At the same time the Sephardi Jewish community was committed to the American Revolution and forged an alliance with the Patriots and the rebellion. In 1780, for example Moses Seixas signed a historic public document supporting the revolutionary cause in Newport Rhode Island and one of his brothers Abraham Seixas served in the revolutionary war.

Moses Seixas wrote his letter to George Washington on August 17, 1790 when the president came for a visit to Newport Rhode Island. The quote from his letter says what refugees, asylum seekers and immigrants would easily recognize today: “Deprived as we heretofore have been of the invaluable rights of free Citizens, we now with a deep sense of gratitude to the Almighty disposer of all events behold a Government, erected by the Majesty of the People ~~ a Government, which to bigotry gives no sanction, to persecution no assistance ~~ but generously affording to all Liberty of conscience, and immunities of Citizenship: ~~ deeming every one, of whatever Nation, tongue, or language equal parts of the great governmental Machine.”

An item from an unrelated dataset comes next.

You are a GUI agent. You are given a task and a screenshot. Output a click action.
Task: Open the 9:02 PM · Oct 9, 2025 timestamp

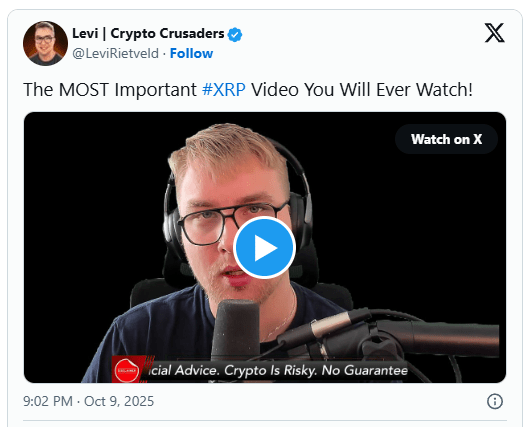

George Washington replied to Seixas’ letter and read his own letter in public which includes the following: “It is now no more that toleration is spoken of as if it was by the indulgence of one class of people, that another enjoyed the exercise of their inherent natural rights. For happily the Government of the United States, which gives to bigotry no sanction, to persecution no assistance requires only that they who live under its protection should demean themselves as good citizens.”

George Washington repeated verbatim Seixas’ phrase “A Government, which to bigotry gives no sanctions to persecution no assistance,” to make clear that the government recognizes moral commitment to religious freedom.

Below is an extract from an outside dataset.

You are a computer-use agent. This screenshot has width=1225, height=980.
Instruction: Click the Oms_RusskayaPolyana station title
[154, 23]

You have shown Mr. President that you grasp the importance of directly communicating with the people. You would undoubtedly appreciate the fact that the letters between the son of Jewish refugees and the president of the United States became a media event and a national document. Newspapers then were numerous, popular and available in the most remote places in America. Publishing the letters widely inscribed religious freedom in the public mind and future presidents used the letters to define us as a nation.

It is helpful to note, Mr. President that the letters were entered into the Congressional Record in your lifetime in 2001. A number of Republican presidents used Washington’s letter to assert this country’s commitment to religious freedom and to rights of minorities. President Reagan did it twice, in 1982 and in 1986. George H.W. Bush mentioned in 1989, and George W. Bush in 1989. In the 1960 election, presidential candidates Richard Nixon and John Kennedy made statements on the commemoration of 170th anniversary of George Washington’s letter to Moses Seixas. Nixon spoke of the letter’s longevity as an inspiration.

In 1944 Eleanor Roosevelt who promoted human rights here and around the world reminded the country of Washington’s letter: “One other significant line in the letter should be spread abroad to the world. Washington said: ‘There shall be none to make him afraid.’ Let us hope that will be true in the future for every man as regards his religion.”

Like millions around the country, we are the people rejecting your attempt to ban on religious grounds refugees, immigrants, asylum seekers, and green-card holders. We know that the ban on Muslims is a threat to religious freedom. If you persist in your Muslim ban Mr. President, we will resist. We are committed to a fundamental American principle enshrined in the law and ensured in an ethical public obligation. And one last thought. We know all too well that we have work to do to ensure civil rights in our ever-evolving democracy so that none shall be afraid.